*Recorded data*

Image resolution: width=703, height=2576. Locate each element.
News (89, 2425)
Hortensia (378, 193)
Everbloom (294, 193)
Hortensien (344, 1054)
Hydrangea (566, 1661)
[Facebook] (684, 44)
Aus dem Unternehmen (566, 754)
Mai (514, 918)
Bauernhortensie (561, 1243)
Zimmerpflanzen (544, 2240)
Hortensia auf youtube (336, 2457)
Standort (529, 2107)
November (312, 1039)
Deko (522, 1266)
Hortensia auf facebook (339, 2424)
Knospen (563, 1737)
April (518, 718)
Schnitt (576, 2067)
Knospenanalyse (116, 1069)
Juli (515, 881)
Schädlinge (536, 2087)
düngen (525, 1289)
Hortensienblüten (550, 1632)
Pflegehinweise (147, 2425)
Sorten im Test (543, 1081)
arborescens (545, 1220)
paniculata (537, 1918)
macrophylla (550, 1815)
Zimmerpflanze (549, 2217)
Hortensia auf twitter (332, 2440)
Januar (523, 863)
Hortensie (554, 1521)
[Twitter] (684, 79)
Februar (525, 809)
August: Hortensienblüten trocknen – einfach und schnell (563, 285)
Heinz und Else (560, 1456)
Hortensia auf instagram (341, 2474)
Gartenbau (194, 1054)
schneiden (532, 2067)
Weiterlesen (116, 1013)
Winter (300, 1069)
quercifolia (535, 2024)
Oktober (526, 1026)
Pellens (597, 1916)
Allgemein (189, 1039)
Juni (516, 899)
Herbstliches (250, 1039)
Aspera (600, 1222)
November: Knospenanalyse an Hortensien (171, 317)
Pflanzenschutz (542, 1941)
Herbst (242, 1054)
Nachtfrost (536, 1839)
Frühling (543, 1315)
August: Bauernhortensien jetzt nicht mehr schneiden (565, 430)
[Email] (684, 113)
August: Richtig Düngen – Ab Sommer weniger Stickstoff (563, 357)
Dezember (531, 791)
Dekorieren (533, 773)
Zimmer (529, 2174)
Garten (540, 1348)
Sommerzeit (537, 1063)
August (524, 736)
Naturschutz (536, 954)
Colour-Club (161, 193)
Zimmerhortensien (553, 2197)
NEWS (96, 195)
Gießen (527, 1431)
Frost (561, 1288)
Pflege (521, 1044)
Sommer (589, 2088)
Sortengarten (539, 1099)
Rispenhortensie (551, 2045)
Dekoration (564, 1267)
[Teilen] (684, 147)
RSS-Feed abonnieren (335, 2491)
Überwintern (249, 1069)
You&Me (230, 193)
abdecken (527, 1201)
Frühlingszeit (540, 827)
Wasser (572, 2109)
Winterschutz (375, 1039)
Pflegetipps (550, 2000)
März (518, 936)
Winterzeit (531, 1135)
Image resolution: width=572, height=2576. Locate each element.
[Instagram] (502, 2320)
==
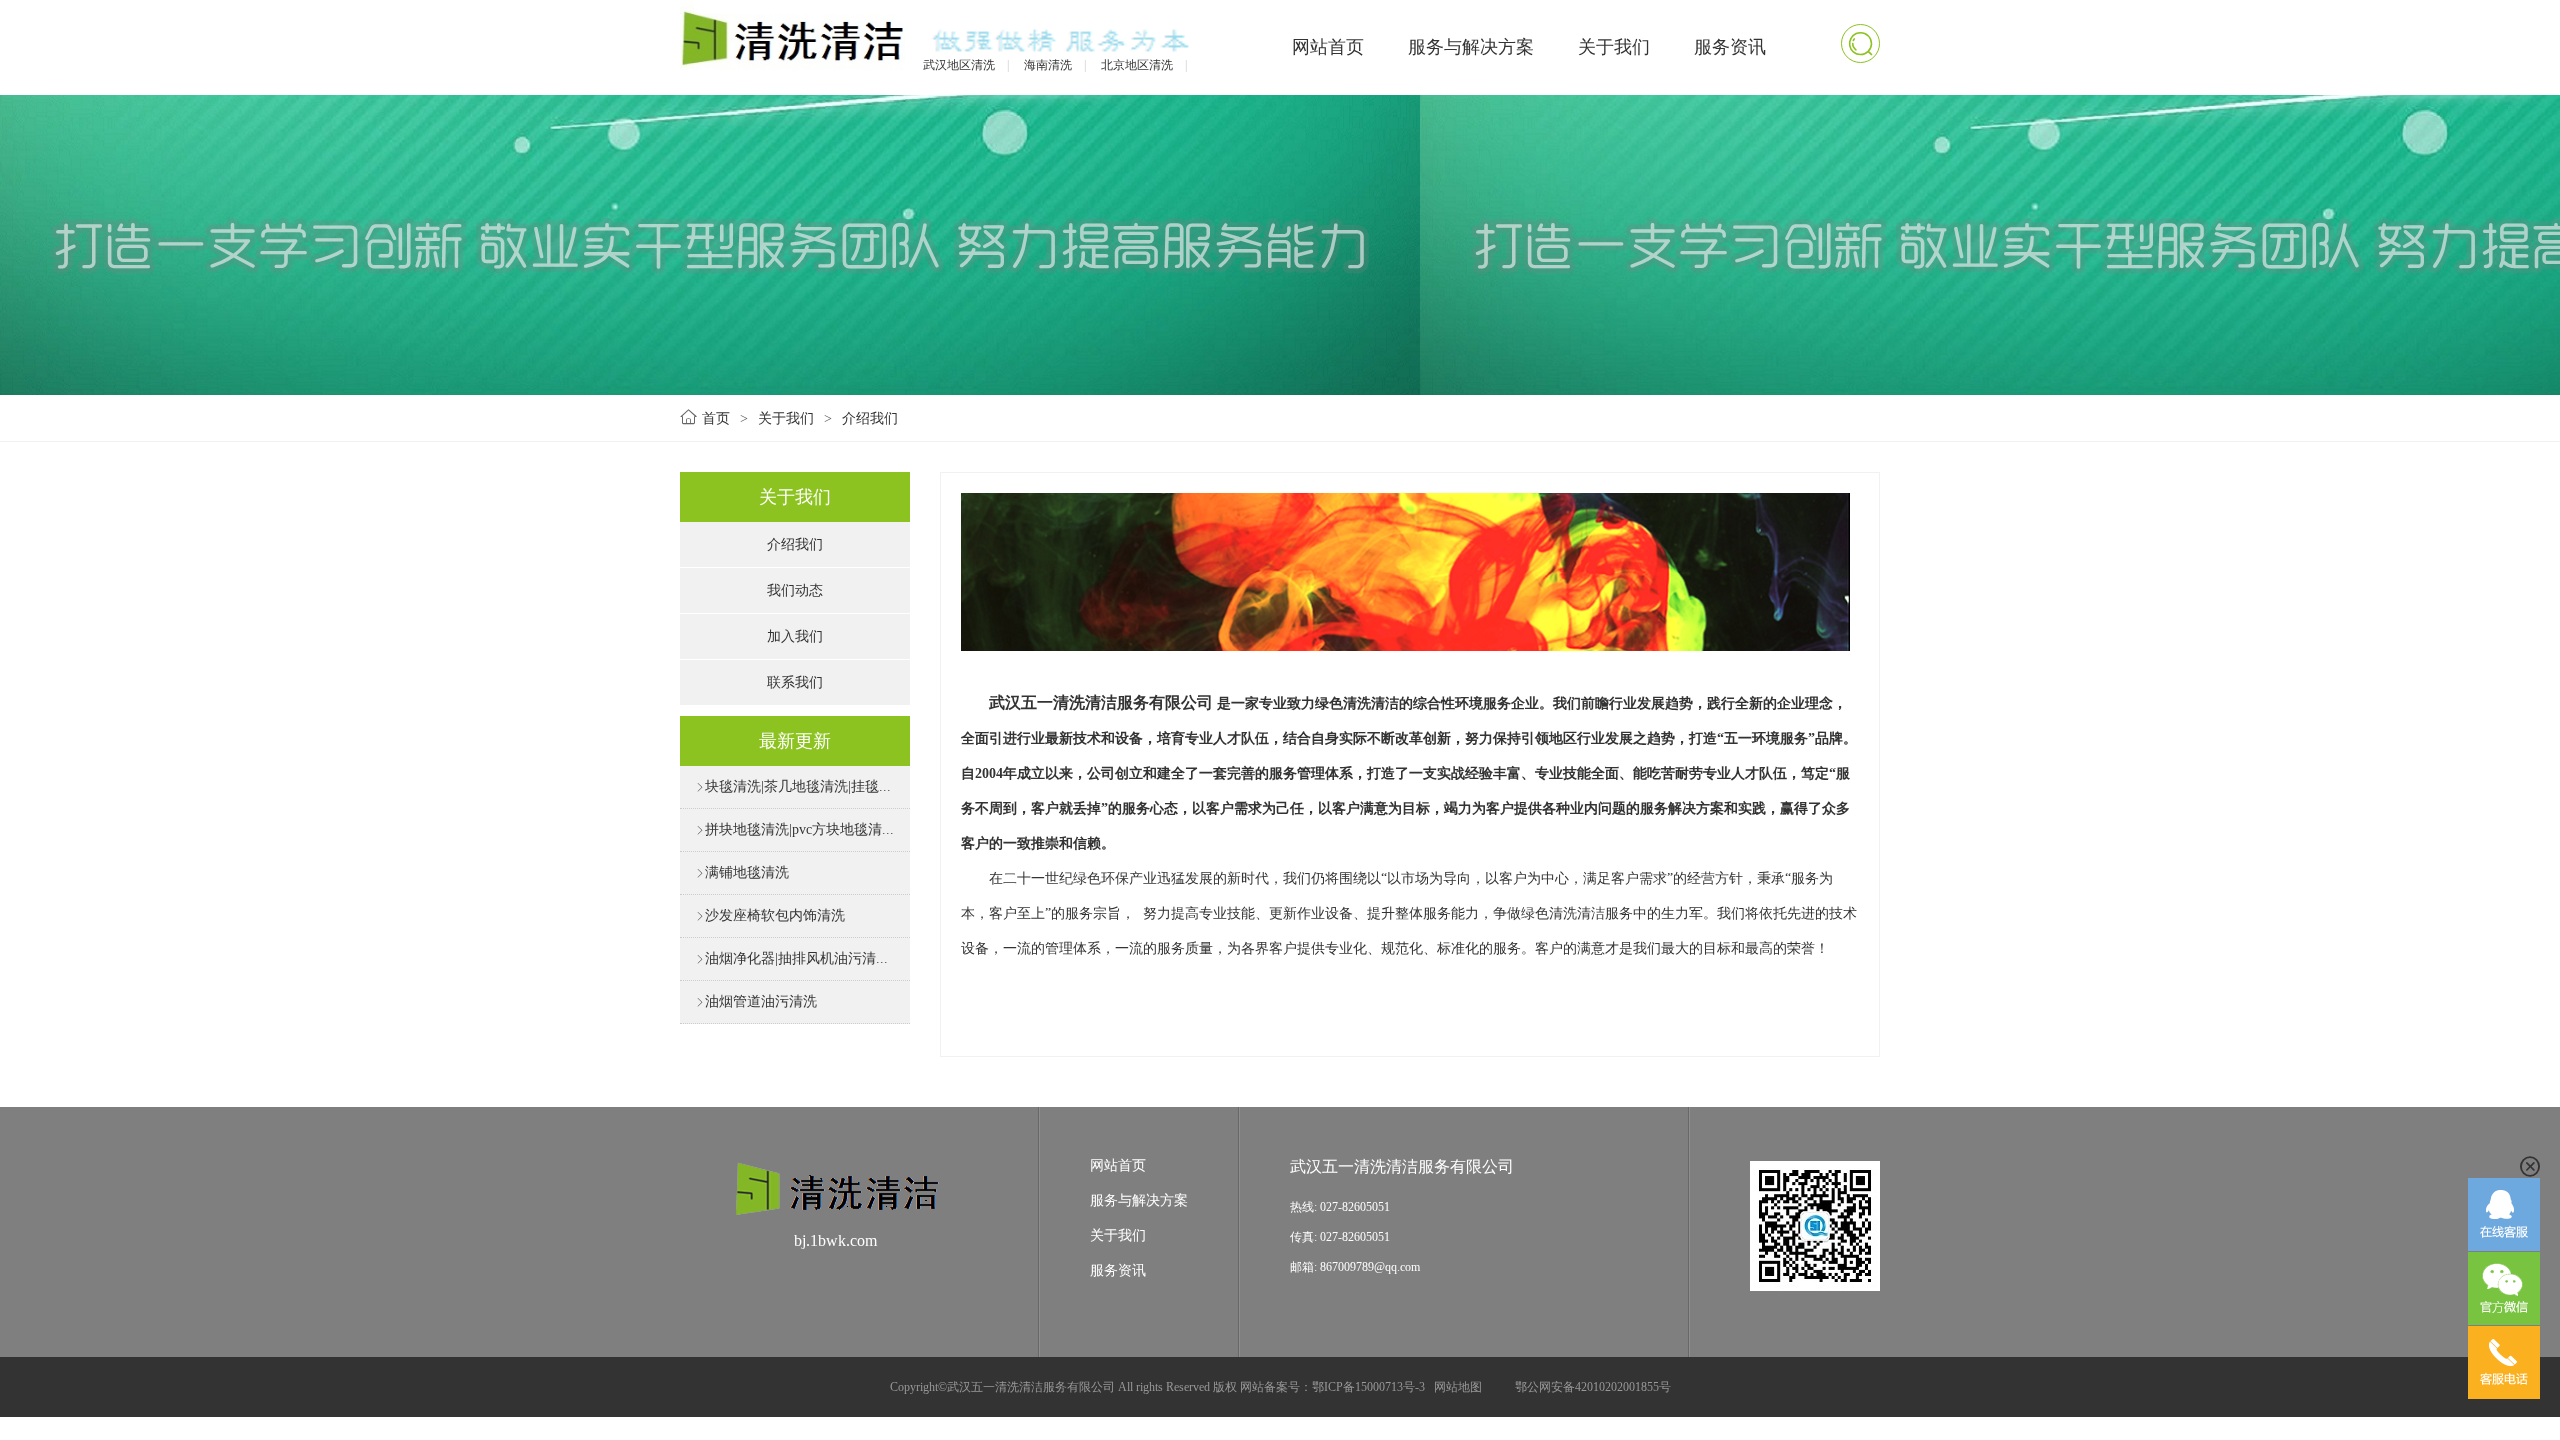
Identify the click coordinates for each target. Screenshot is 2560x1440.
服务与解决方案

*Task item*
From the records above, give again exactly the lines running from the line with "Heinz und Else (560, 1456)" to the line with "August: Bauernhortensien jetzt", inclusive.

*Solution to the exercise*
Heinz und Else (560, 1456)
Hortensia auf instagram (341, 2474)
Gartenbau (194, 1054)
schneiden (532, 2067)
Weiterlesen (116, 1013)
Winter (300, 1069)
quercifolia (535, 2024)
Oktober (526, 1026)
Pellens (597, 1916)
Allgemein (189, 1039)
Juni (516, 899)
Herbstliches (250, 1039)
Aspera (600, 1222)
November: Knospenanalyse an Hortensien (171, 317)
Pflanzenschutz (542, 1941)
Herbst (242, 1054)
Nachtfrost (536, 1839)
Frühling (543, 1315)
August: Bauernhortensien jetzt nicht mehr schneiden (565, 430)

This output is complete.